-------- Provided data

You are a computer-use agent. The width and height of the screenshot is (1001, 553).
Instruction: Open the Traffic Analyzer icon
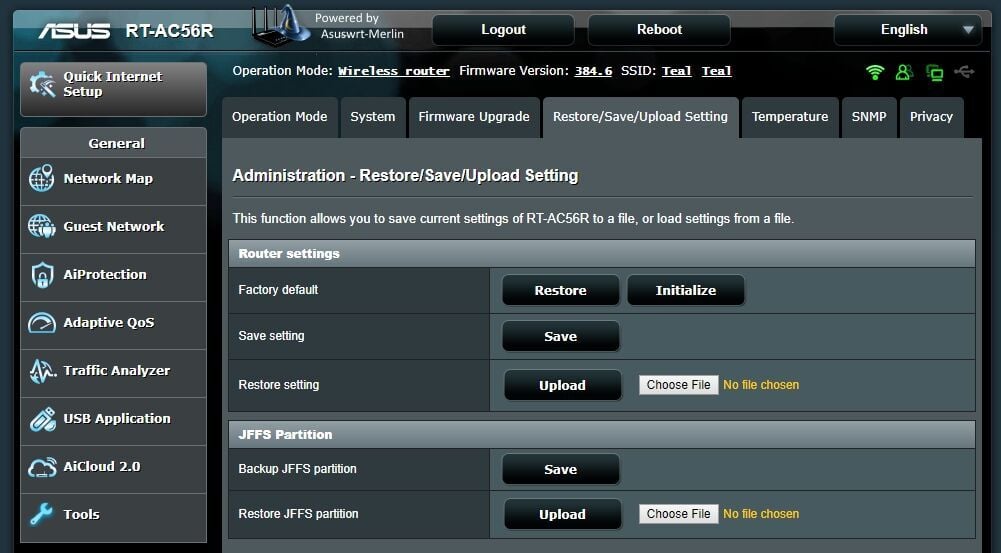click(42, 370)
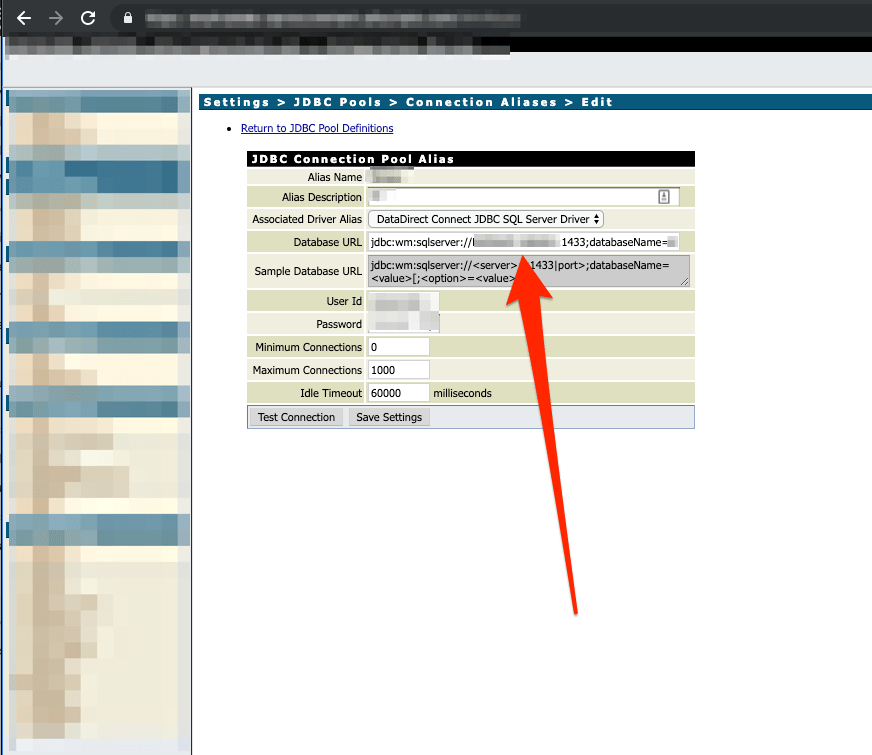Screen dimensions: 872x755
Task: Click the browser back arrow
Action: (x=24, y=18)
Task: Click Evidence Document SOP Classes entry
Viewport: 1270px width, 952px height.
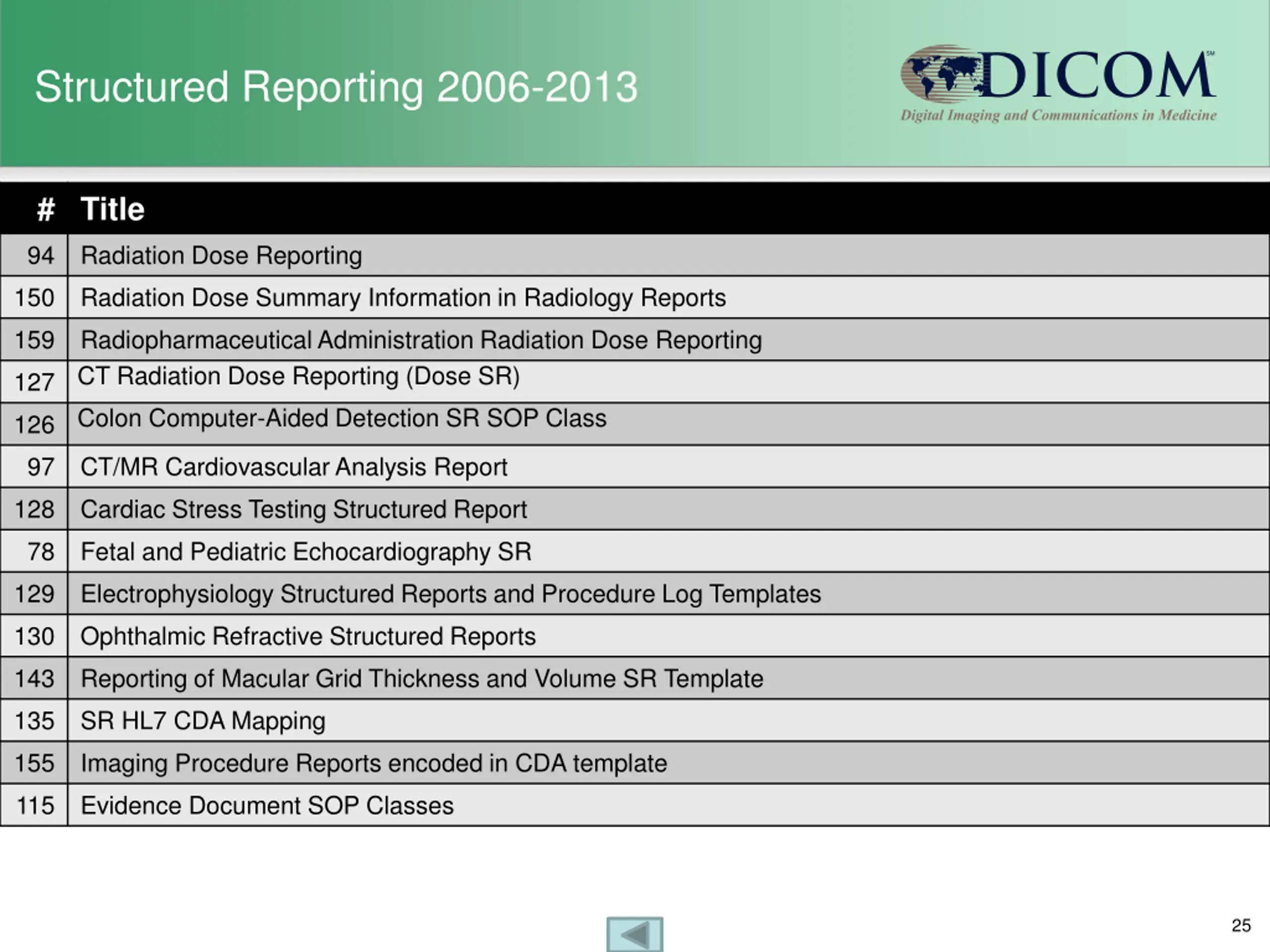Action: coord(267,806)
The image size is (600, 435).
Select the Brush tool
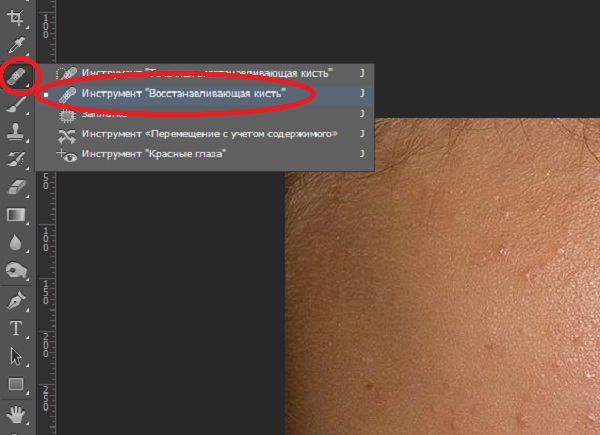tap(16, 104)
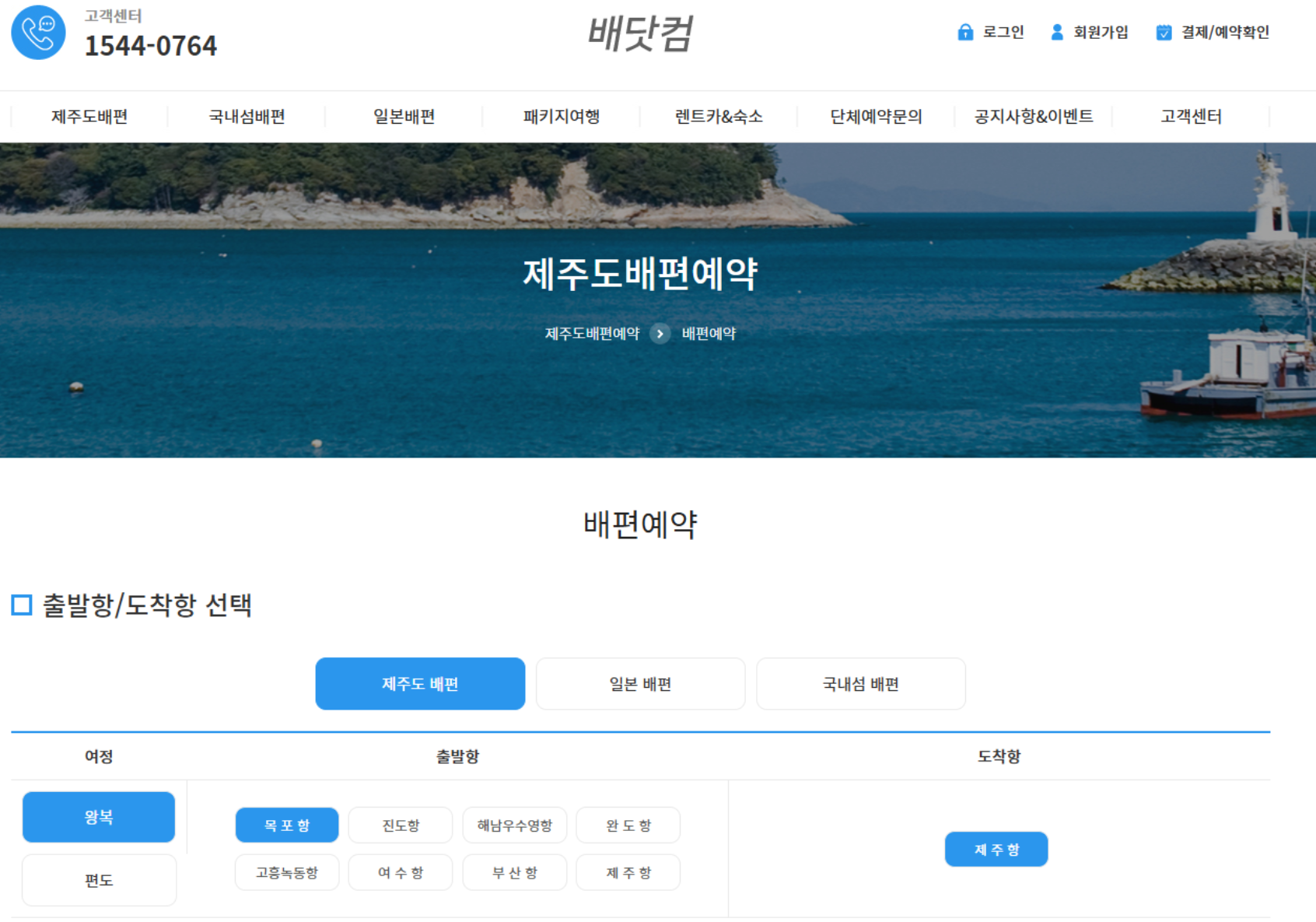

----------------

**Task brief:** Please reproduce every line of the records above word for word, leaving out the pictures.

**In response:**
You are a computer-use agent. The width and height of the screenshot is (1001, 553).
Instruction: Open the Traffic Analyzer icon
click(42, 370)
Screen dimensions: 872x755
Task: Click the browser back arrow
Action: (x=24, y=18)
Task: Click Evidence Document SOP Classes entry
Viewport: 1270px width, 952px height.
Action: coord(267,806)
The image size is (600, 435).
Select the Brush tool
tap(16, 104)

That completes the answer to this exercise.